I should add that talking about a fine-motor skills “module” should not bring to mind a single component, as if the module were like a gear in a clock, with one unique function demarcated by its spatial structure. A neurological module could (1) have more than one function and (2) be spread out among distinct neurological spaces, perhaps even functionally distributed in populations of neural firing rates. A fine-sequence module could actually be subsumed by a wide variety of submodules acting together and sharing information in a looped hierarchy. The module could be distributed in space among multiple neural structures, each of which could have different functional roles depending on the immediate neurological context (i.e. the rate of firing of surrounding populations). Since the functionality of the system is probably distributed at least in some respects over multiple neurological regions, we have no reason to suppose that the fine-sequence module is realized by a single clump of neural tissue (nor do we have reason for thinking pretty much any large-scale behavior/function – like perception or language – is exhaustively realized by any one clump of tissue; although some clumps do have functional specialization, this doesn’t mean that the clumps only function is that one specialized function.) In all likelihood, the module for just about anything as complex and multifaceted as language is probably realized by a variety of neural components which are distributed across many different areas of the brain, although there are probably clusters of populations which are more or less crucial in the processing loops, without which the function would be completely lost, as compared to some components of the loop which are less essential, but removal or malfunction of which causes minor processing difficulties.
The modularity is simply a result of thinking about the skills in terms of functions, and realizing that neural tissue clumps can have multiple functions and be subsumed by multiple subcomponents, which can feed information towards the top and loop around and have an feedback effect on the larger functional module. There is thus no reason to suppose that modularity requires one to imagine a phrenological layout of brain function, with each neural tissue clump having one and only one function. In reality, different neural clumps realize multiple functions based on the patterns of neural activity, which are computationally continuous and thus whose explanations requires a sui generis concept of computation, one grounded in the real-time constraints of neural population spiking codes.

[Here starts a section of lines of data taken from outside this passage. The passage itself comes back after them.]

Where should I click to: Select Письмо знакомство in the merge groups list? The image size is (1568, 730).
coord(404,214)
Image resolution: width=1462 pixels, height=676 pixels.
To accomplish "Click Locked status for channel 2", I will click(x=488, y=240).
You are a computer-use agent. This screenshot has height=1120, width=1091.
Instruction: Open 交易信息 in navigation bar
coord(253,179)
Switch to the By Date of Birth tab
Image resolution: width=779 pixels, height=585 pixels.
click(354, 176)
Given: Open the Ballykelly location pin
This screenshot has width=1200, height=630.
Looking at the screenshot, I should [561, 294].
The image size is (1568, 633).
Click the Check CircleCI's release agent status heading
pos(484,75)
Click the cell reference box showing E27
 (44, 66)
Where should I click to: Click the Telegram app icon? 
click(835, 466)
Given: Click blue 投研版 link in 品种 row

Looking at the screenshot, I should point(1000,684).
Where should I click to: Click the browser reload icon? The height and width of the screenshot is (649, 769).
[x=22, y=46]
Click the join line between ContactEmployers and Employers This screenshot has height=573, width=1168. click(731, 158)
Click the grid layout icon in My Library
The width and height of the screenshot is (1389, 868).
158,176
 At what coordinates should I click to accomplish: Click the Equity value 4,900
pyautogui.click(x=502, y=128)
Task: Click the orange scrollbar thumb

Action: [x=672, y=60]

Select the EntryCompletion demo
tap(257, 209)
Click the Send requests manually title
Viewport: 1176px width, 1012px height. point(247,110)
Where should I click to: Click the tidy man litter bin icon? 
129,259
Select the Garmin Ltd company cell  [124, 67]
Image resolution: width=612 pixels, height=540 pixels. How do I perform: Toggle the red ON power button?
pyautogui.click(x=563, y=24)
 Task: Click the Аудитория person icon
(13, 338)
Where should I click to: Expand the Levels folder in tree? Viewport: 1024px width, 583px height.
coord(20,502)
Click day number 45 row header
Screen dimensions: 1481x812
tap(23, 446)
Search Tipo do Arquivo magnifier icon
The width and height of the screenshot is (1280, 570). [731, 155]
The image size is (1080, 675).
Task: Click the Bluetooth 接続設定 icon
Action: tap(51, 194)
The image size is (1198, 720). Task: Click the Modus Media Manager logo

The “fine-motor sequence” theory of lateralization and language origin seems compatible with the theory recently put forward in Michael Tomasello’s book Origins of Human Communication. Tomasello thinks that the grammar of modern human language got part of its developmental foundation from gesture rather than vocalization. The vocalizations seen in our ape-cousins are rather preprogrammed and neurologically specific in what triggers them. The vocalizations seems to be more of emotional expressions rather than expressions of intentional communication. Ape gestures, on the other hand, have the intentional structure necessary to provide a simple grammar of requesting, which can incorporate attention-grabbing gestural signals like stomping on the ground, requests for food, or requests for play. It is this grammar of requesting that, when coupled with the development of shared communicative ground, joint-attention, leads later to a more syntactically developed grammar of informing, which is based less on a individual-based selfishness of requesting than a shared, communal, reciprocity of information sharing grounded in a shared attentional/motivational context. For apes who have been trained in communicate through sign-language, 90% of their communicational intentions are requests, often for simple, immediate bodily desires like food or play. Humans in contrast, seem to take an intrinsic pleasure in the act of social communication and sharing helpful information for the sake of sociality. Of course, apes like to play, but human children seem to think its fun to communicate and share just for the sake of communicating and sharing (e.g. a child seeing a dog, pointing at it, and saying to his parents “Look! A doggie!”). This intrinsic shared communicative context is what gets the process of language learning really off the ground in such a way as to develop the more syntactically complex grammars related to providing “bird’s eye view” information to members of the social community within a shared, normatively structured context.